An Overstock warehouse in Salt Lake City. After all, CDs and records are products. Might shipping and distribution have more to do with release dates than anything else?
When we asked around yesterday, one suggested reason that records come out on Tuesdays in the United States was to maximize time in stores before Billboard magazine releases its charts — which happens every Wednesday.
But we wanted more solid answers, dammit! So we emailed Glenn Peoples at Billboard in Nashville. His initial response confirmed our earlier speculation that it has something to do with shipping the same stock to stores all over the country. Peoples also said that Neilsen SoundScan reporting periods — the basis for Billboard's album chart — run from Monday to Sunday each week. His message concluded, in part:
"In the end, I actually don’t know. I probably heard about the reasons at some point, but I don’t remember."
But with that, Mr. Peoples forwarded our request to some of his colleagues. Again, some seconding of our initial report. Then, bingo!
"Release date used to be Monday, but, when shipping product to retailers via UPS, some stores would get their shipment early in the day ... while others at the end of the route, might not get it until the end of Monday.

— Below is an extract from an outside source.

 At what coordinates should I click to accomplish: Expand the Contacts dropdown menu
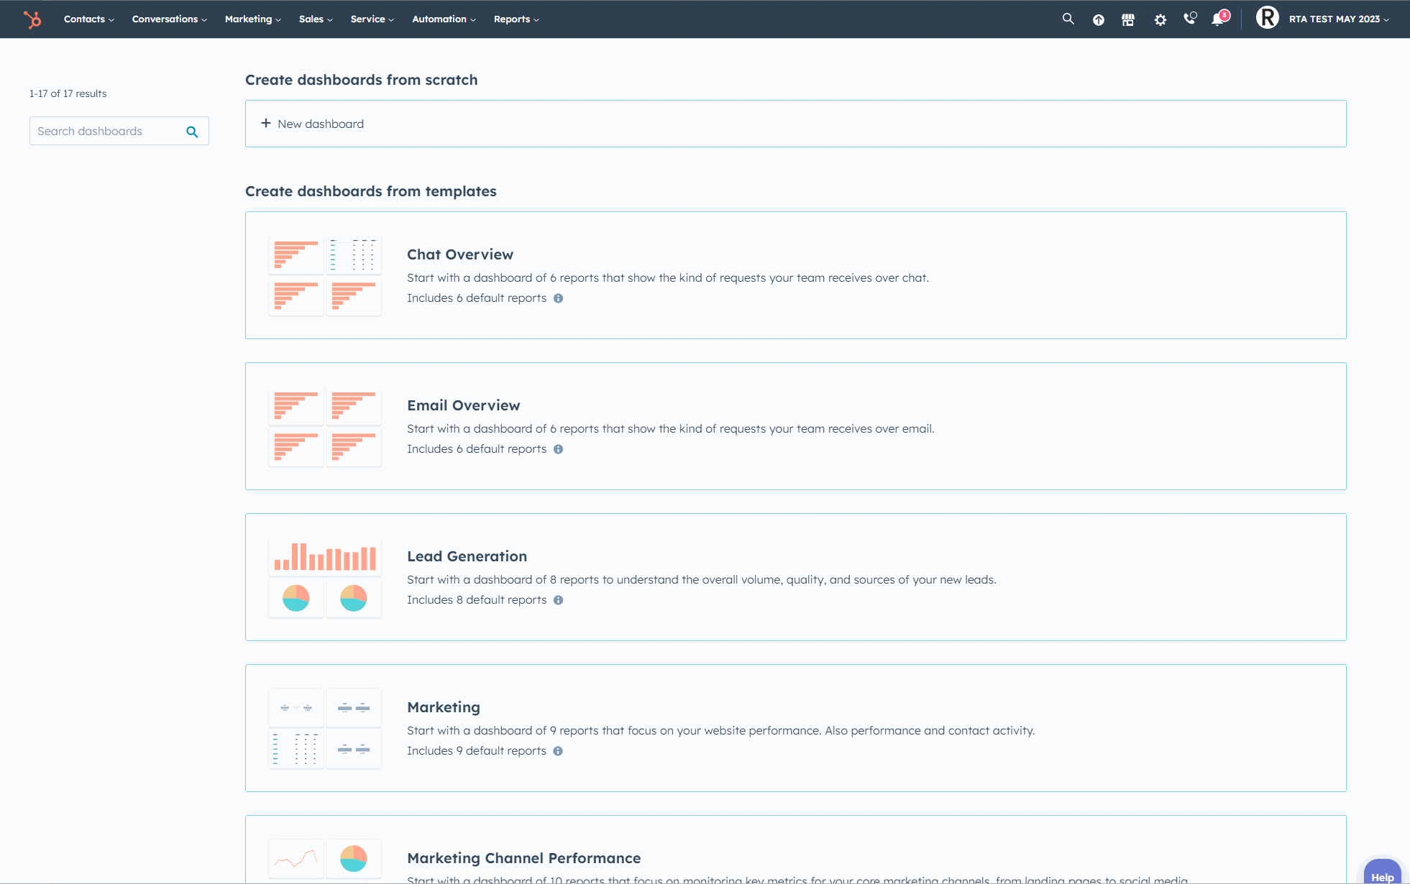coord(86,19)
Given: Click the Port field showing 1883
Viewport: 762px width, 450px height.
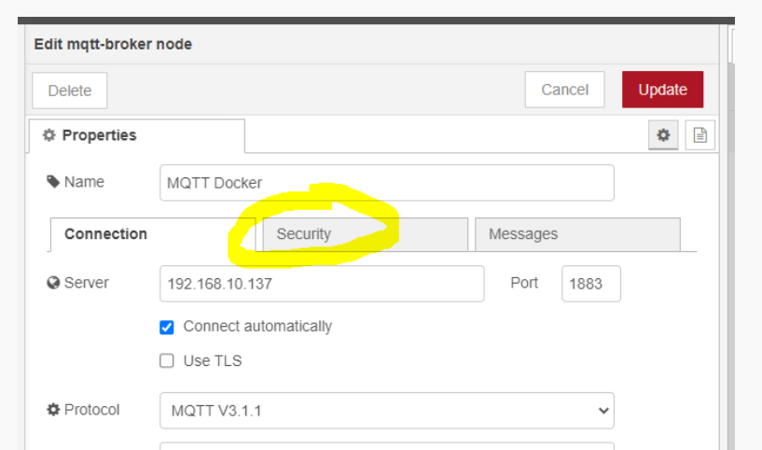Looking at the screenshot, I should 590,284.
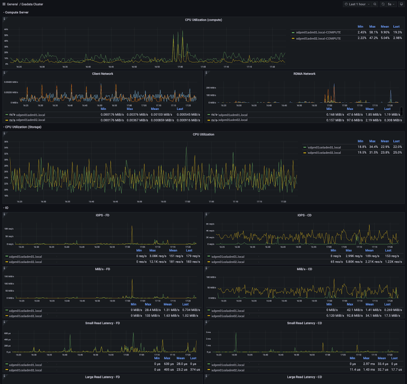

So, in order bring everything in line and give everyone a fair shot at "first day sales," the "street date" was moved to Tuesday. But, everyone still got product on Monday. This switch from Monday to Tuesday happened — we think — around 1990. Sorry I don't have an exact date."
A second Billboard staffer followed up:
"I think it was well before 1990, maybe it even occurred in the 1970's."
Mystery solved? Can it be that the romance of "New Music Tuesdays" — the eager anticipation of music fans; the radio and web hullabaloo — all comes down to the sweat and strain of humping product?